> PROBLEM STATEMENT
The answer must be every line below that contains the string "each".

[Collected data]
★ ★ ★ ★ ★ ★ ★

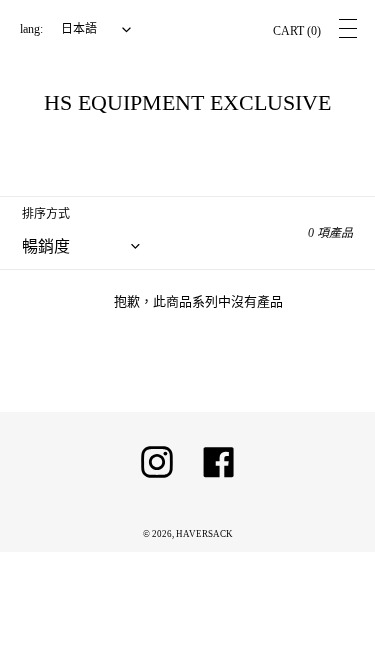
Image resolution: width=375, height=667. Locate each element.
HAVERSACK (204, 534)
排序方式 (46, 214)
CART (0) (297, 31)
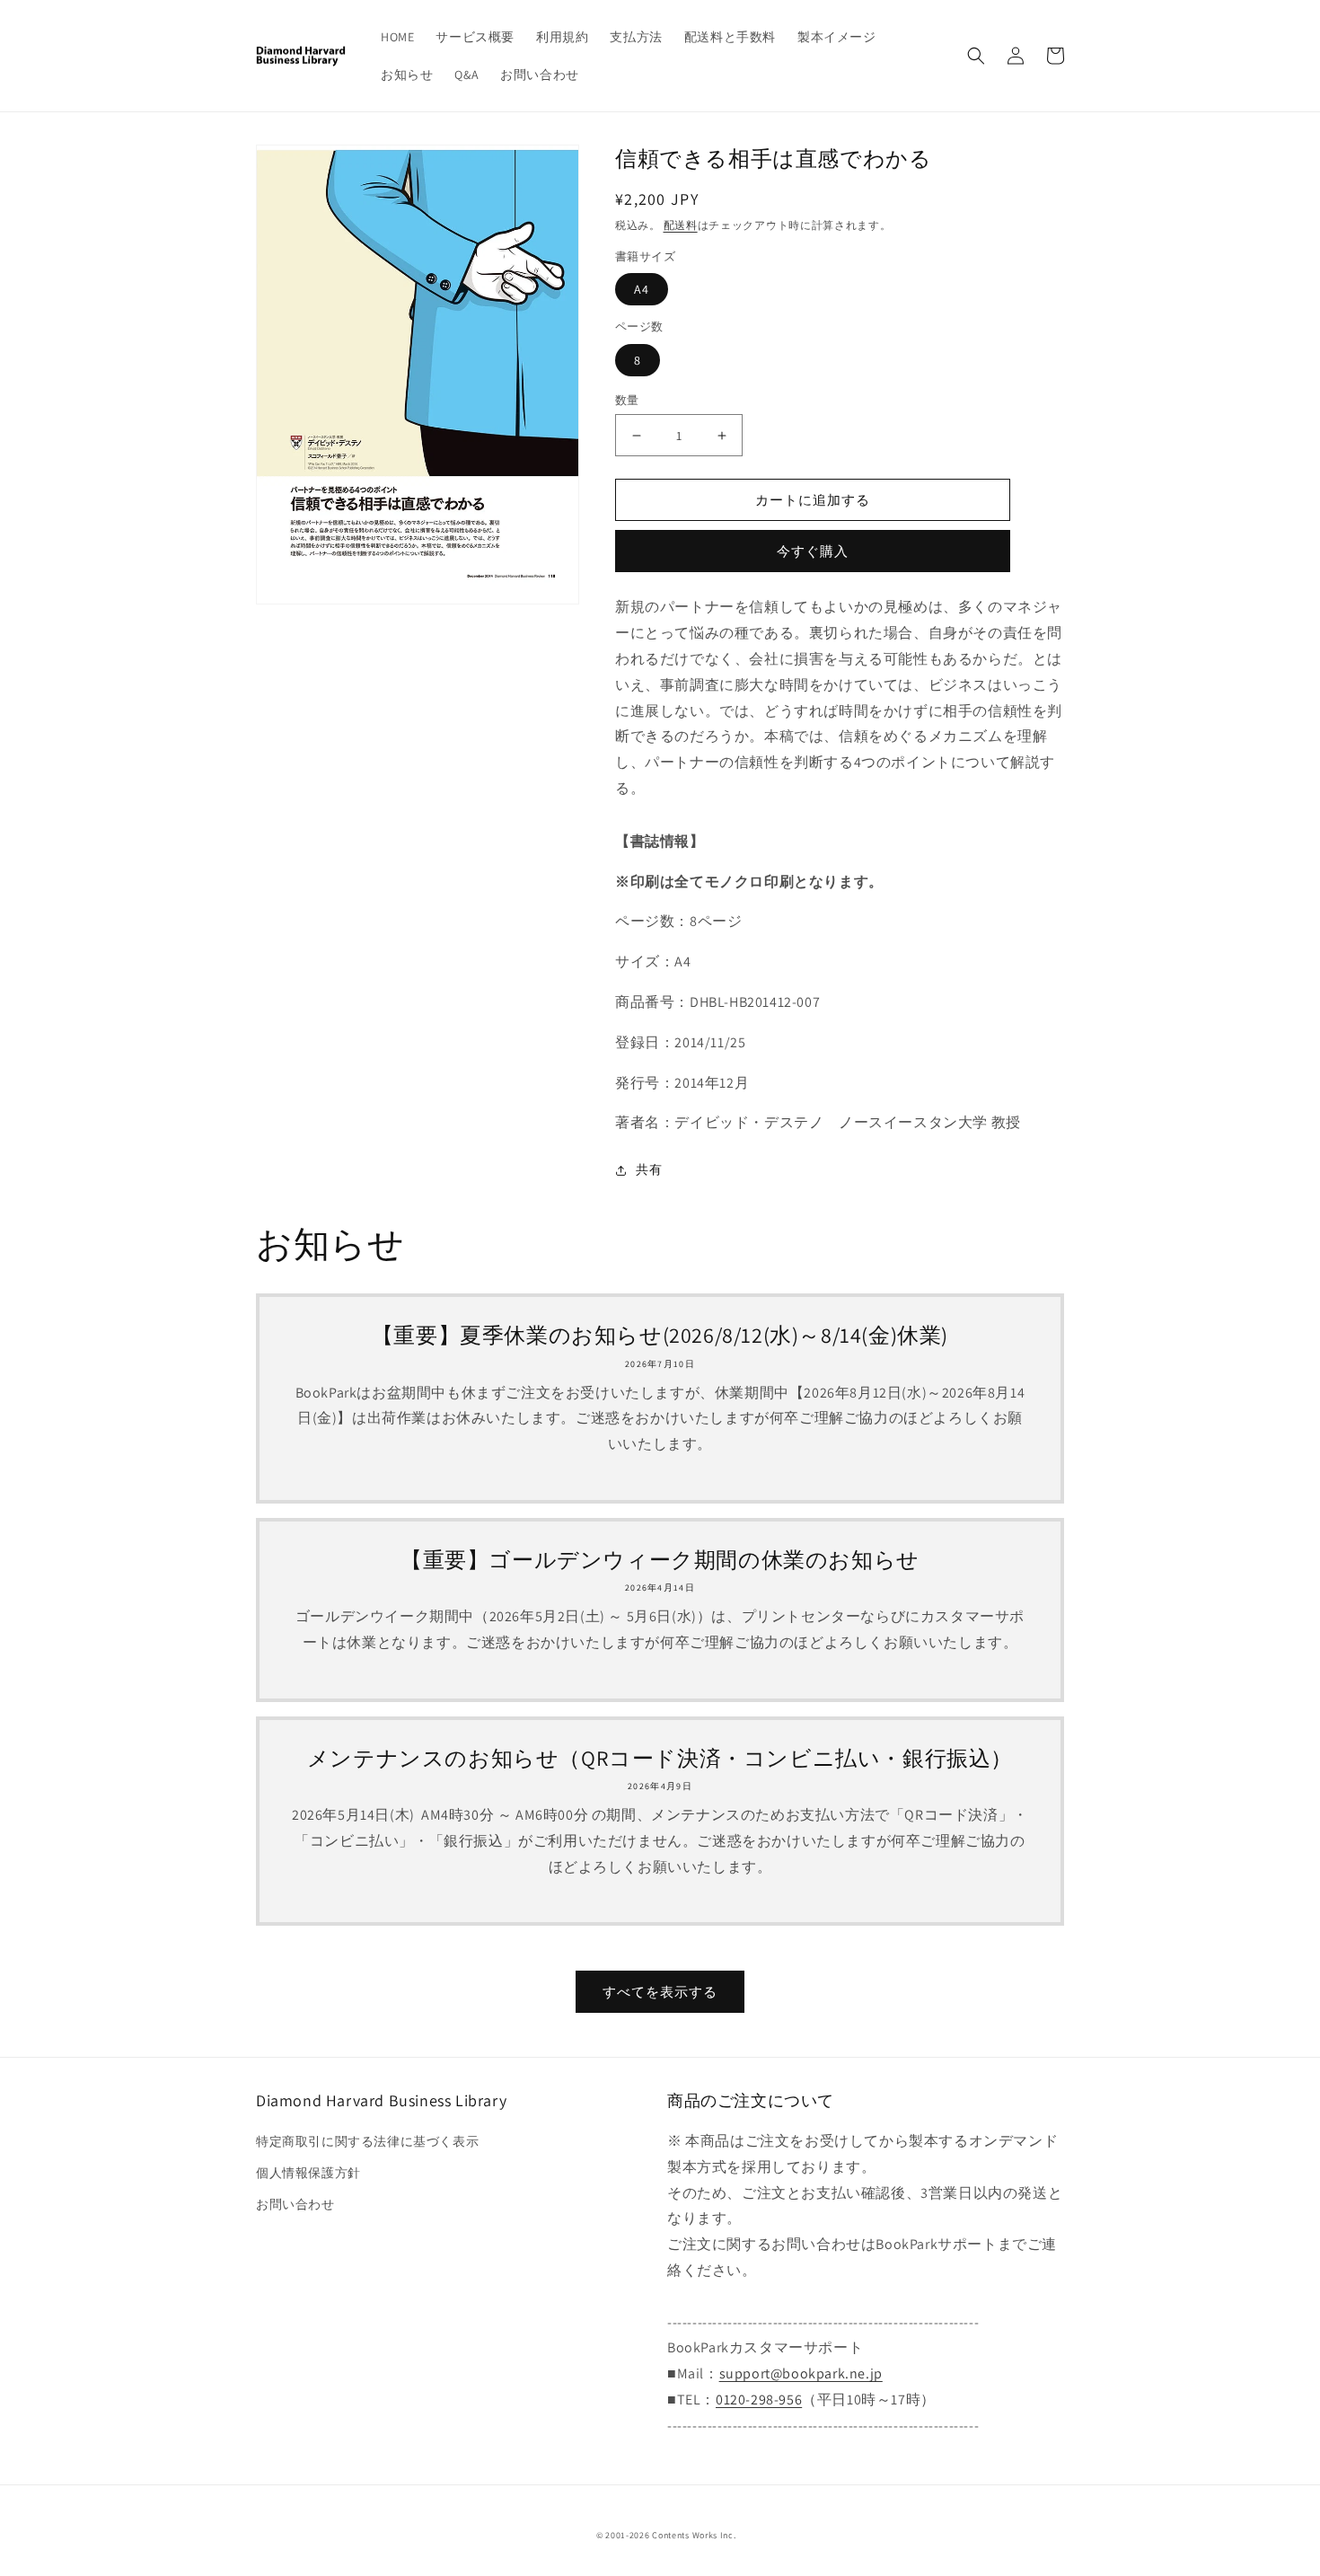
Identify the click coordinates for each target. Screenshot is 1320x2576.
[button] (976, 55)
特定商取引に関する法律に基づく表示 (367, 2141)
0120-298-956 (759, 2399)
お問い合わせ (295, 2204)
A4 (641, 289)
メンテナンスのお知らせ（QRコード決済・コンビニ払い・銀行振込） (660, 1758)
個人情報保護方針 (308, 2173)
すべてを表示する (660, 1991)
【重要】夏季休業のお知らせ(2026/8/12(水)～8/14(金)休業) (660, 1335)
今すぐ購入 (813, 551)
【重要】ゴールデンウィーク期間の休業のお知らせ (660, 1560)
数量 (627, 400)
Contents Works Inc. (693, 2535)
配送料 (681, 225)
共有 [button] (649, 1169)
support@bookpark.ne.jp (801, 2373)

★ ★ ★ ★ ★ ★ ★

> OUTPUT OF THE EXERCISE
Image resolution: width=375, height=667. Locate each element.
Identify the click coordinates for each target. Screenshot is 1320x2576.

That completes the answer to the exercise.